_EXERCISES TO COMPLETE:_
1. Please print the passage of the trail journal essay that opens with the words containing "And many of" and closes with "took nearly 600.".
2. Decide whether each statement below agrees with the trail journal essay, answering yes or no and quoting the words of the essay that settle it: (a) The writer kept the journal closed with a leather shoelace. (b) The writer's daughter came along for the whole six-month trip in the United States. (c) The writer has scrambled up the back side of Yamnuska more than 50 times.

_DOCUMENT SECTION:_
★ ★ ★ ★

Growing up, I thought my trail journal was the coolest thing. It looked like Henry Jones’s Grail journal from the movie Indiana Jones and the Last Crusade. It had multi-coloured trail notes, sketches, photos, postcards, receipts, locations and dates of the hikes I completed, and lots of addresses and phone numbers from people I met on my travels. It was made of leather and I held it closed with a leather shoelace. When it was full, I put it in a box. And sometime over the years, it was lost.
I’ve been thinking about trail journals again. I was telling a friend recently about an incident that happened years ago, when I slipped into a crevice along Helena Ridge in the Canadian Rockies. It was a pretty significant event. I remember where it happened, who I was with, the bear encounter on the descent, and spending time at the hospital getting my fingertips sewn back on, but much of the detail has become sketchy over time.
And many of the photos I’ve taken in the last thirty years are either gone or stored in boxes and albums, possibly tucked away in a box somewhere, but most likely lost to time. The only photos I look at now are the ones that I took with my digital camera and saved on my computer. And considering how much time I’ve spent on the trails, hiking and scrambling, I don’t have many photos to show for it. In fact, I took six months off to travel and hike in the United States a few years ago and came back with fewer than 100 photos. My daughter was with me for two weeks of that trip and took nearly 600.
I’ve scrambled up the back side of Yamnuska in Kananaskis Country over 50 times, solo, with friends, family, and groups, ran up and down it once in 100 minutes, and another time I spent nine hours exploring the ridge. But I made no journal notes, and when I look at the notes I made in my dog-eared copy of Scrambles in the Canadian Rockies by Alan Kane, on the Yamnuska page is a single notation: clear sky; I can see Calgary. A rather poor summary of my experience, I would say.

★ ★ ★ ★

_INFORMATION PROVIDED:_
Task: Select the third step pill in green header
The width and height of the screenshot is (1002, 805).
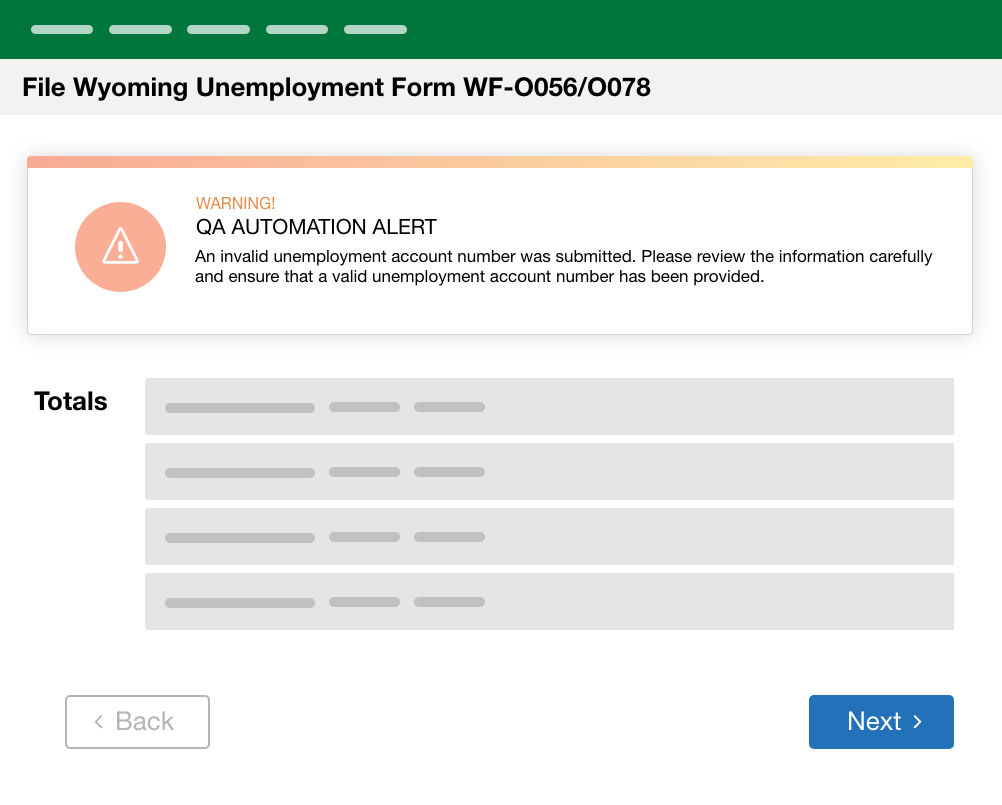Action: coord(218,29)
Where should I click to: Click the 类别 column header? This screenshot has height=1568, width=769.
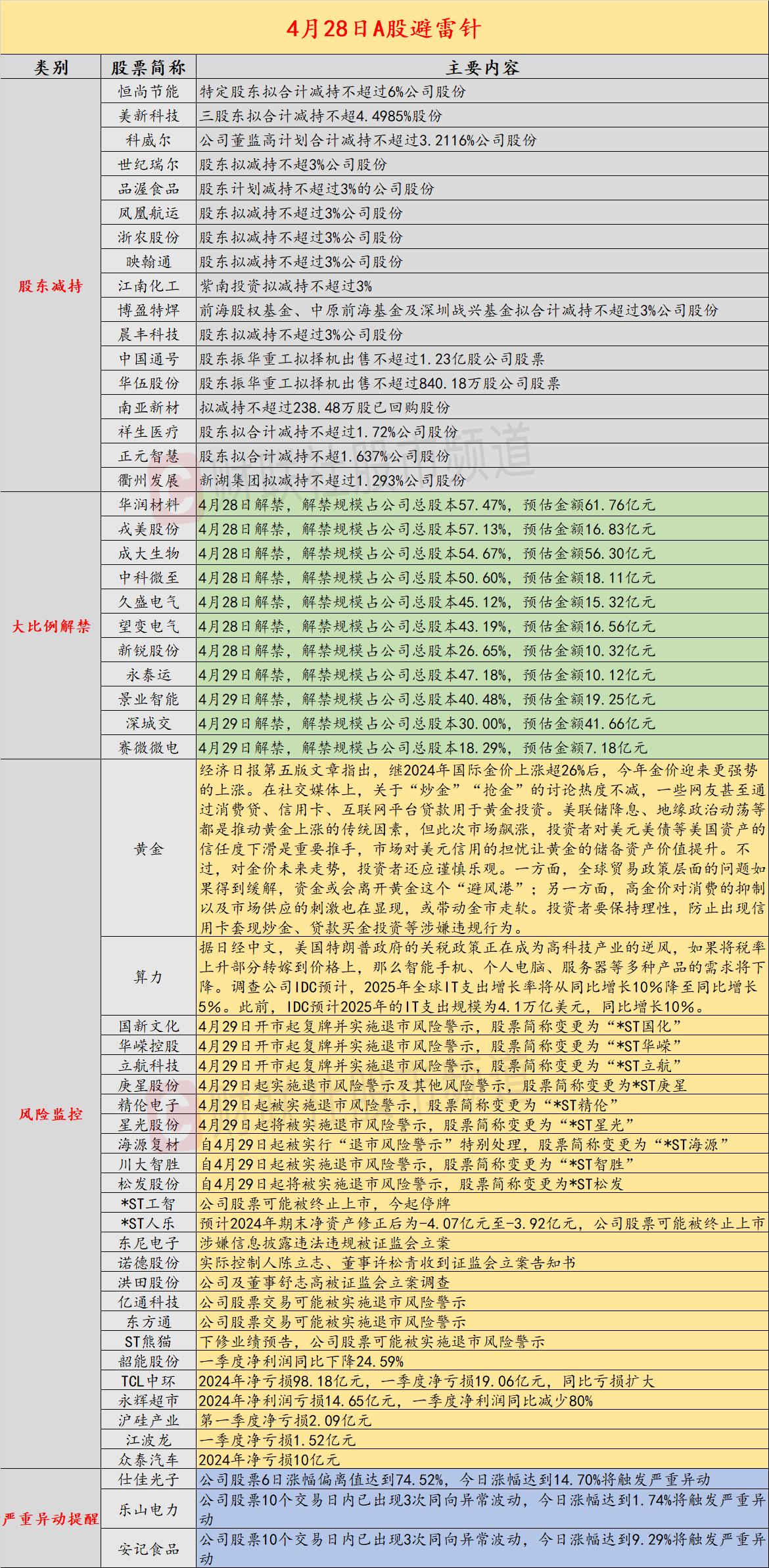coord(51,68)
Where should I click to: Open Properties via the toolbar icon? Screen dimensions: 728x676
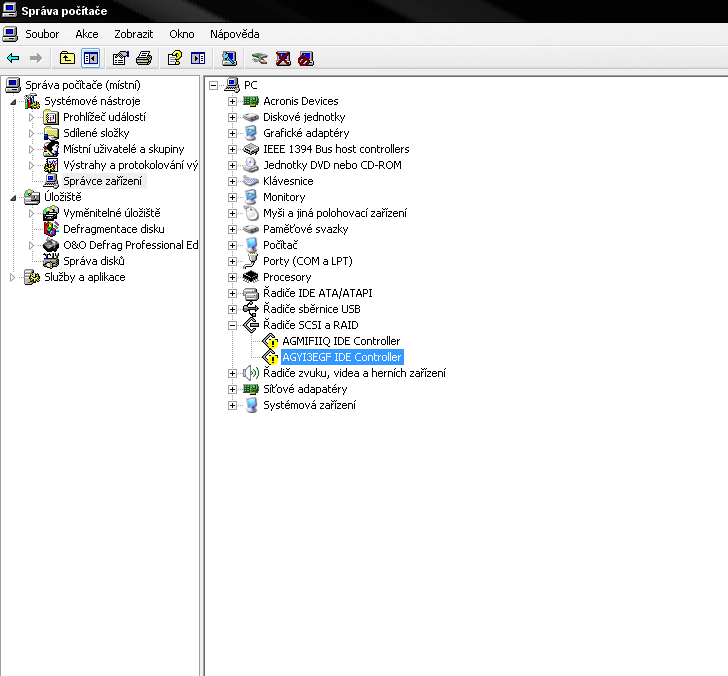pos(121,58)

★ ★ ★ ★

_PER-TASK ANSWERS:_
1.
And many of the photos I’ve taken in the last thirty years are either gone or stored in boxes and albums, possibly tucked away in a box somewhere, but most likely lost to time. The only photos I look at now are the ones that I took with my digital camera and saved on my computer. And considering how much time I’ve spent on the trails, hiking and scrambling, I don’t have many photos to show for it. In fact, I took six months off to travel and hike in the United States a few years ago and came back with fewer than 100 photos. My daughter was with me for two weeks of that trip and took nearly 600.

2.
(a) Yes: "I held it closed with a leather shoelace."
(b) No: "My daughter was with me for two weeks of that trip"
(c) Yes: "I’ve scrambled up the back side of Yamnuska in Kananaskis Country over 50 times"